Review manipulation is the constant credibility threat. Companies have been caught soliciting positive reviews from loyal employees to boost their ratings.

Some use agencies to flood Glassdoor with fake reviews. Glassdoor uses fraud detection technology, but the arms race between fake reviews and detection is never-ending.

If users stop trusting the reviews, the entire platform collapses.

The anonymity model creates legal tension. Companies have subpoenaed Glassdoor to reveal the identities of negative reviewers.

Glassdoor has generally fought these requests, but the legal battles are expensive and the threat to reviewer anonymity could chill honest contributions.

Indeed's dominance in job search means Glassdoor's standalone value is declining. Under Recruit Holdings, Glassdoor is increasingly positioned as a complement to Indeed rather than a standalone destination.

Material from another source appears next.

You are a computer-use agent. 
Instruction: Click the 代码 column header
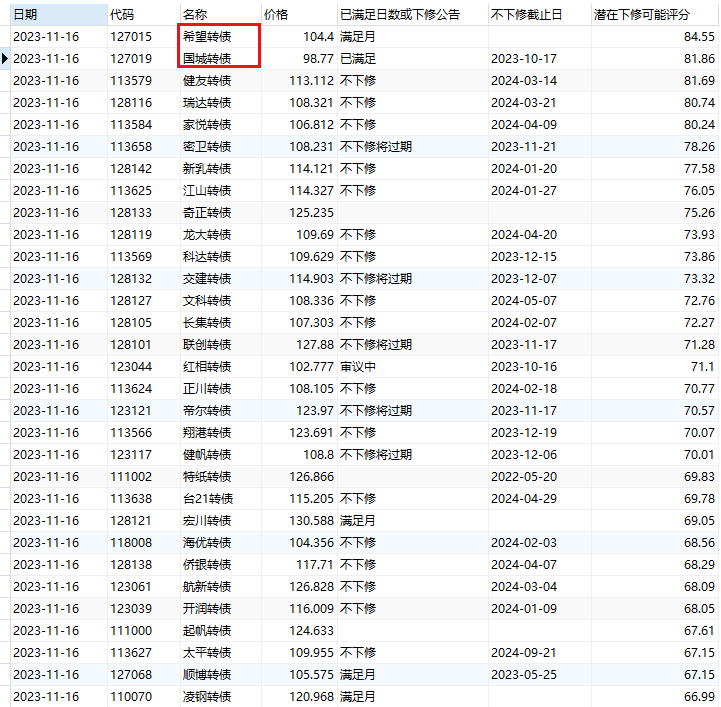coord(122,15)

The question is whether Glassdoor maintains its independent identity or slowly gets absorbed into the Indeed brand.

THE PRODUCTS

Yelp

Business listings and reviews — 265+ million reviews across every local business category. Yelp for Restaurants — reservations, waitlist management, and ordering integrated into business pages.

Yelp Ads — advertising platform letting businesses target users by category, location, and intent. Yelp for Business Owners — dashboard for responding to reviews, tracking page views, and managing business info.

Yelp Elite Squad — gamified community of prolific reviewers who get invited to exclusive events. Yelp Guest Manager — restaurant management tool combining waitlist, reservations, and table management.

Yelp Knowledge Program — data licensing to power local search across third-party platforms.

Glassdoor

Company Reviews — anonymous employee reviews covering culture, management, compensation, work-life balance, and career opportunities. Over 100 million reviews and insights.

Salary Explorer — self-reported salary data for specific roles at specific companies, giving job seekers unprecedented negotiation leverage. Interview Reviews — detailed descriptions of interview processes including questions asked, difficulty level, and whether the candidate received an offer.

CEO Approval Ratings — employee-submitted ratings of company CEOs, updated continuously. "Best Places to Work" Rankings — annual lists of top-rated employers based on aggregate employee reviews, highly covered by media.

WHO BACKED THEM

Yelp

Pre-IPO investors included Bessemer Venture Partners, Max Levchin, and Peter Thiel's Founders Fund. Yelp went public on the NYSE in March 2012.

Glassdoor

Benchmark was the lead investor across multiple rounds. Sutter Hill Ventures, Battery Ventures, and Tiger Global participated in growth funding.

Google Capital (now CapitalG) invested in the Series D. Recruit Holdings acquired Glassdoor in June 2018 for $1.2 billion, combining it with their other recruitment platform, Indeed.